Neurosurgery 2010 May
OBJECTIVE: Gross total resection of intradural spinal tumors can be achieved in the majority of cases with preservation of long-term neurological function. However, postoperative progressive spinal deformity complicates outcome in a subset of patients after surgery. We set out to determine whether the use of laminoplasty (LP) vs laminectomy (LM) has reduced the incidence of subsequent spinal deformity following intradural tumor resection at our institution.

METHODS: We retrospectively reviewed the records of 238 consecutive patients undergoing resection of intradural tumor at a single institution. The incidence of subsequent progressive kyphosis or scoliosis, perioperative morbidity, and neurological outcome were compared between the LP and LM cohorts.

RESULTS: One hundred eighty patients underwent LM and 58 underwent LP. Patients were 46 +/- 19 years old with median modified McCormick score of 2. Tumors were intramedullary in 102 (43%) and extramedullary in 102 (43%). All baseline clinical, radiographic, and operative variables were similar between the LP and LM cohorts. LP was associated with a decreased mean length of hospitalization (5 vs 7 days; P = .002) and trend of decreased incisional cerebrospinal fluid leak (3% vs 9%; P = .14). Following LP vs LM, 5 (9%) vs 21 (12%) patients developed progressive deformity (P = .728) a mean of 14 months after surgery. The incidence of progressive deformity was also similar between LP vs LM in pediatric patients < 18 years of age (43% vs 36%), with preoperative scoliosis or loss of cervical/lumbar lordosis (28% vs 22%), or with intramedullary tumors (11% vs 11%).

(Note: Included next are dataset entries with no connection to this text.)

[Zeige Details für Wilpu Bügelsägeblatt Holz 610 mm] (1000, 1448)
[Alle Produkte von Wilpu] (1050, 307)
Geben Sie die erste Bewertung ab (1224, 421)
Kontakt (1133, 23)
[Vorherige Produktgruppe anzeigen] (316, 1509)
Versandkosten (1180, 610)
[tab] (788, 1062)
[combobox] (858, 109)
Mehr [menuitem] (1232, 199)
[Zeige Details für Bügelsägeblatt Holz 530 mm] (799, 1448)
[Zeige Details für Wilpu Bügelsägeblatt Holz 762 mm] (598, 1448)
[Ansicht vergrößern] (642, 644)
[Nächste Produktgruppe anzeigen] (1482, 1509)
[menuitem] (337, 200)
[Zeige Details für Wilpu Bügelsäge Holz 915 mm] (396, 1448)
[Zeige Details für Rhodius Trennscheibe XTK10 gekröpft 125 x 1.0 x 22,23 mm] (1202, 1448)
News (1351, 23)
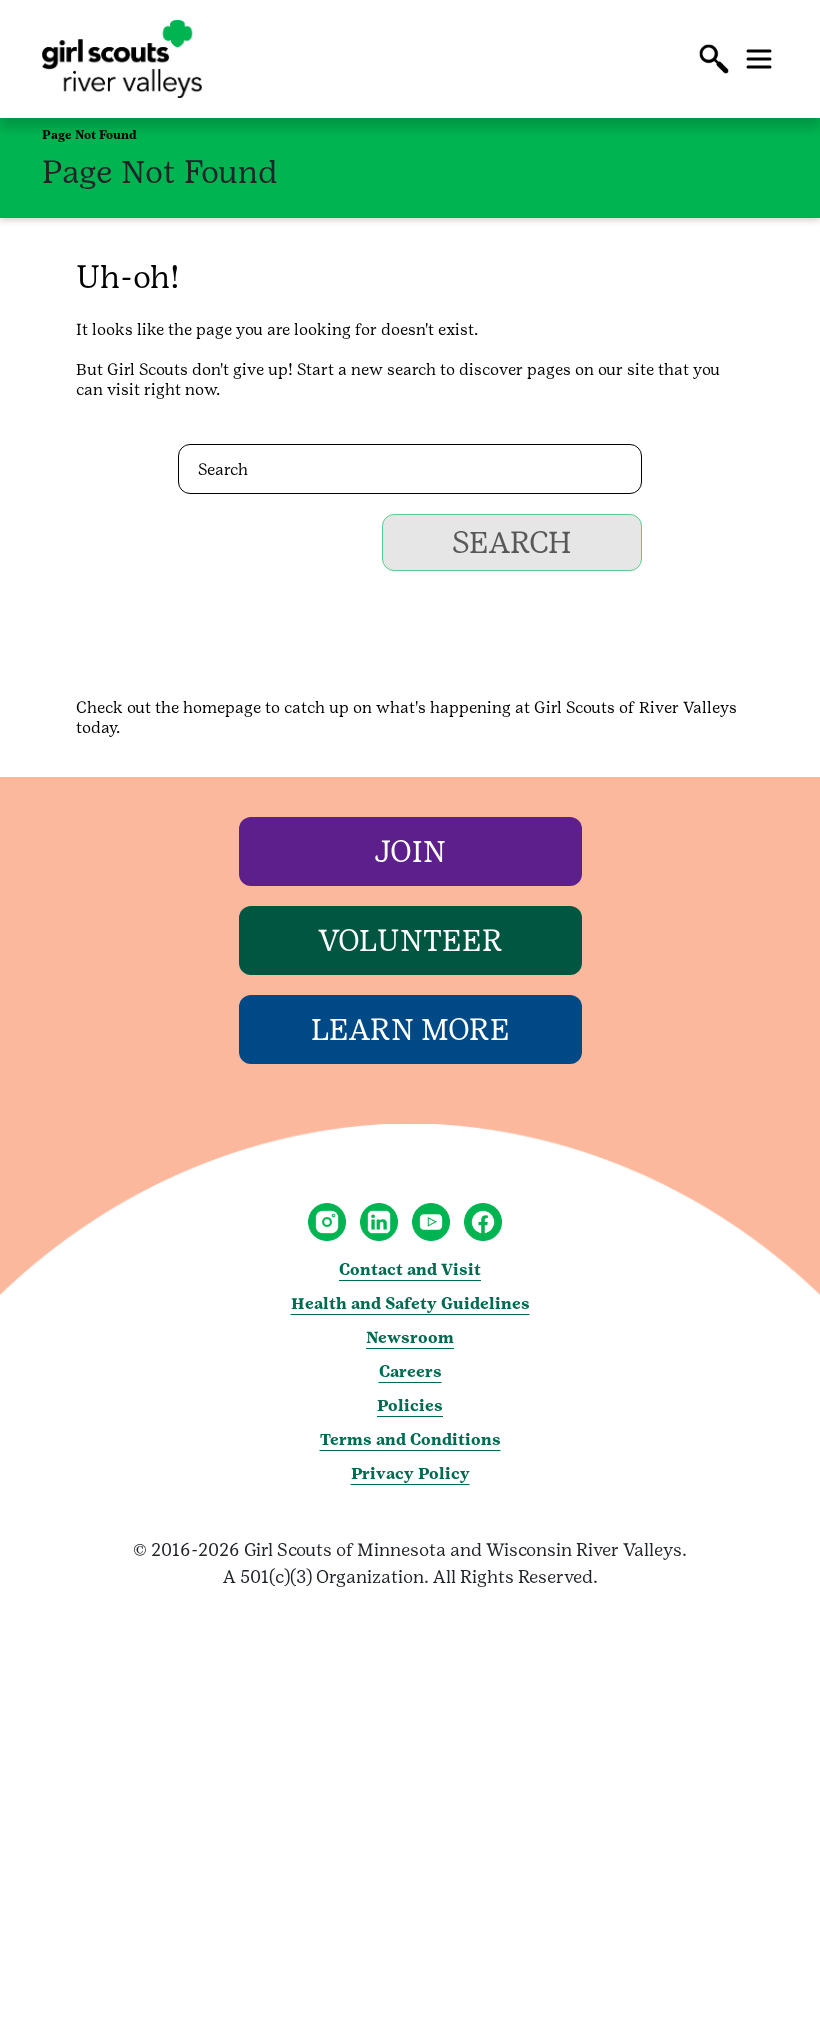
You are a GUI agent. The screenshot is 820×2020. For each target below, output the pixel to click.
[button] (714, 59)
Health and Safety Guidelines (410, 1303)
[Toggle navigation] (759, 59)
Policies (410, 1405)
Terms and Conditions (410, 1439)
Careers (410, 1371)
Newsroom (410, 1337)
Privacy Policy (410, 1473)
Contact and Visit (410, 1269)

CONCLUSION: LP for the resection of intradural spinal tumors was not associated with a decreased incidence of short-term progressive spinal deformity or improved neurological function. However, LP may be associated with a reduction in incisional cerebrospinal fluid leak. Longer-term follow-up is warranted to definitively assess the long-term effect of LP and the risk of deformity over time.